▶ _Problem requirements_
Transcribe the entries below word for word, beginning at the line with "Deals (330, 70)" and stopping after the line with "Microsoft 365"; drop all pictures.

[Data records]
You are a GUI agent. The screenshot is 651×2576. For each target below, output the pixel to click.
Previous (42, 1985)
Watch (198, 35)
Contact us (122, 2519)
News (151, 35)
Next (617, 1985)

...

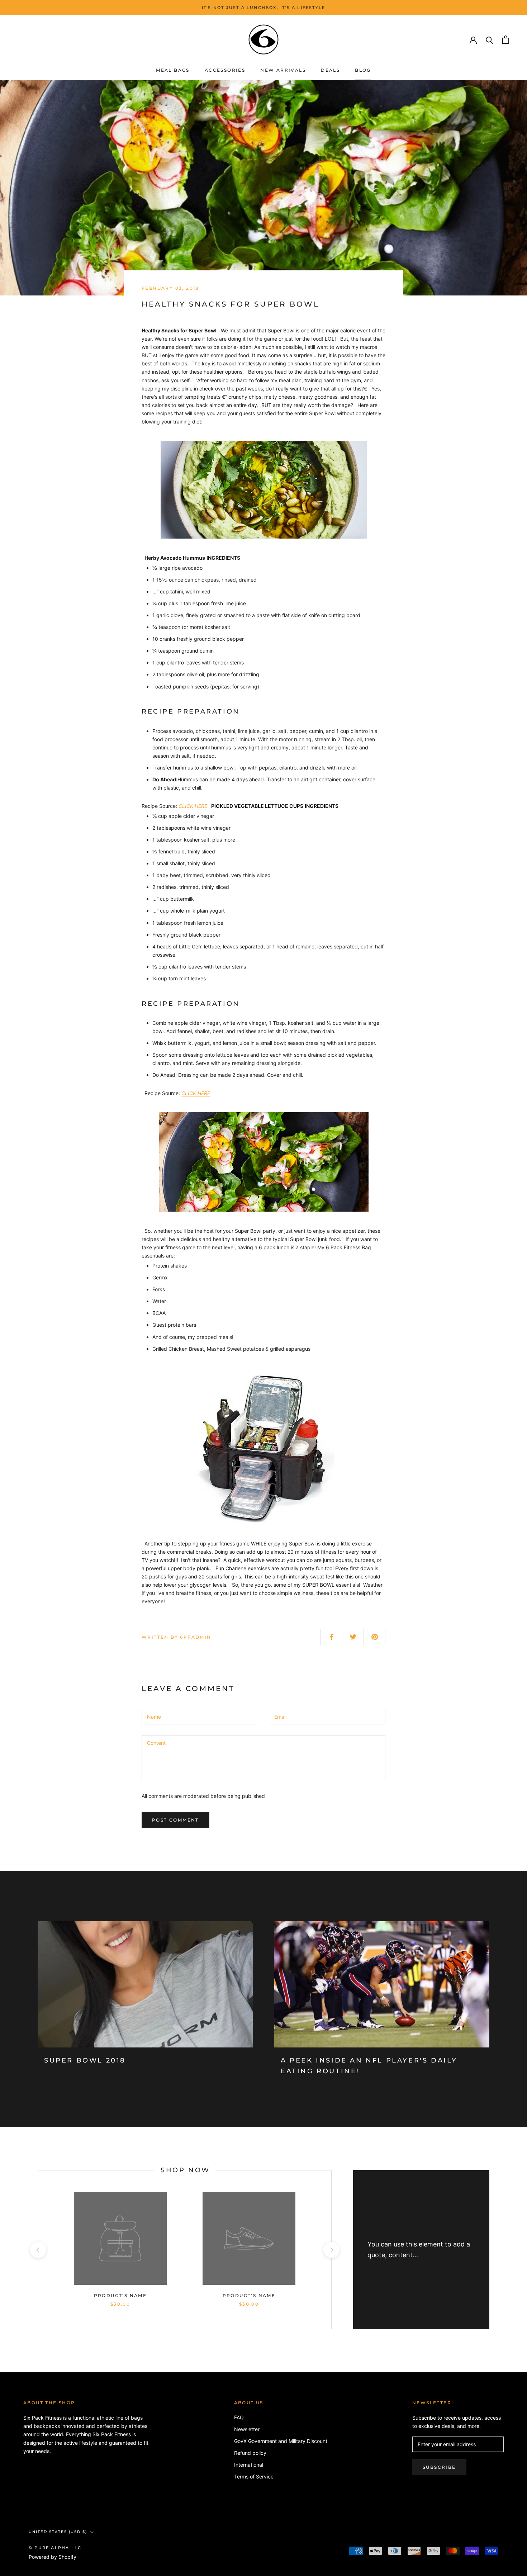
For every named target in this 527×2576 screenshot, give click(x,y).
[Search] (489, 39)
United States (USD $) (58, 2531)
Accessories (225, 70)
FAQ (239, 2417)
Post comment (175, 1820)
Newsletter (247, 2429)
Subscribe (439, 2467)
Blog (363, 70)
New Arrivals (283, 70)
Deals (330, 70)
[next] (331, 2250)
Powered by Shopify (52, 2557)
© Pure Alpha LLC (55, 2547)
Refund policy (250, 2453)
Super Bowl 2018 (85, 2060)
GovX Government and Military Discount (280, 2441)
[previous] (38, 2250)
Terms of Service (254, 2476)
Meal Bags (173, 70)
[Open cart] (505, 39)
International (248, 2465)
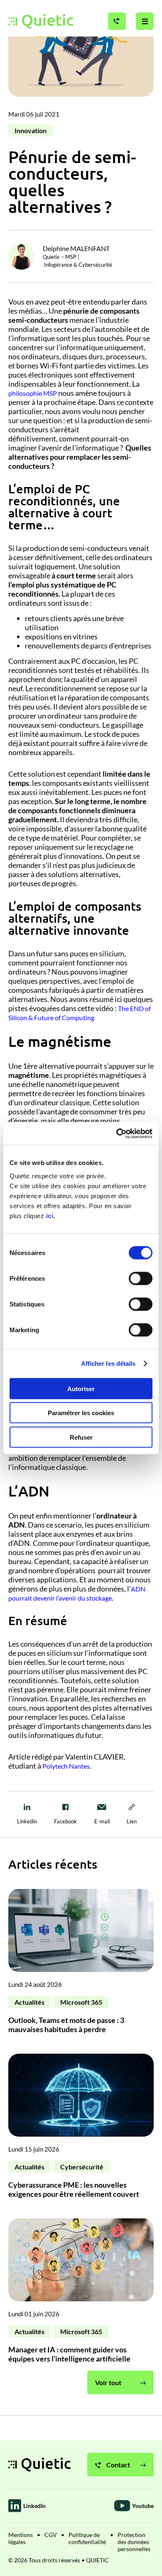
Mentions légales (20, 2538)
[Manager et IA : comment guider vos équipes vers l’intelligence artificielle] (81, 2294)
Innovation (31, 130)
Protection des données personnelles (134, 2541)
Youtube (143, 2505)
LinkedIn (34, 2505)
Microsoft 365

---

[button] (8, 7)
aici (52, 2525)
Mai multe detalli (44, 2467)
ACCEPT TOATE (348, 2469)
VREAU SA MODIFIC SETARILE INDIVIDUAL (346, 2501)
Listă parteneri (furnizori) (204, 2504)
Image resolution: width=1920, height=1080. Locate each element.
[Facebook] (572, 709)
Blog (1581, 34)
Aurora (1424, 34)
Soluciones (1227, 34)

▶ _Answer to the problem_
Deals (330, 70)
[next] (331, 2250)
Powered by Shopify (52, 2557)
© Pure Alpha LLC (55, 2547)
Refund policy (250, 2453)
Super Bowl 2018 (85, 2060)
GovX Government and Military Discount (280, 2441)
[previous] (38, 2250)
Terms of Service (254, 2476)
Meal Bags (173, 70)
[Open cart] (505, 39)
International (248, 2465)
Mentions légales (20, 2538)
[Manager et IA : comment guider vos équipes vers l’intelligence artificielle] (81, 2294)
Innovation (31, 130)
Protection des données personnelles (134, 2541)
Youtube (143, 2505)
LinkedIn (34, 2505)
Microsoft 365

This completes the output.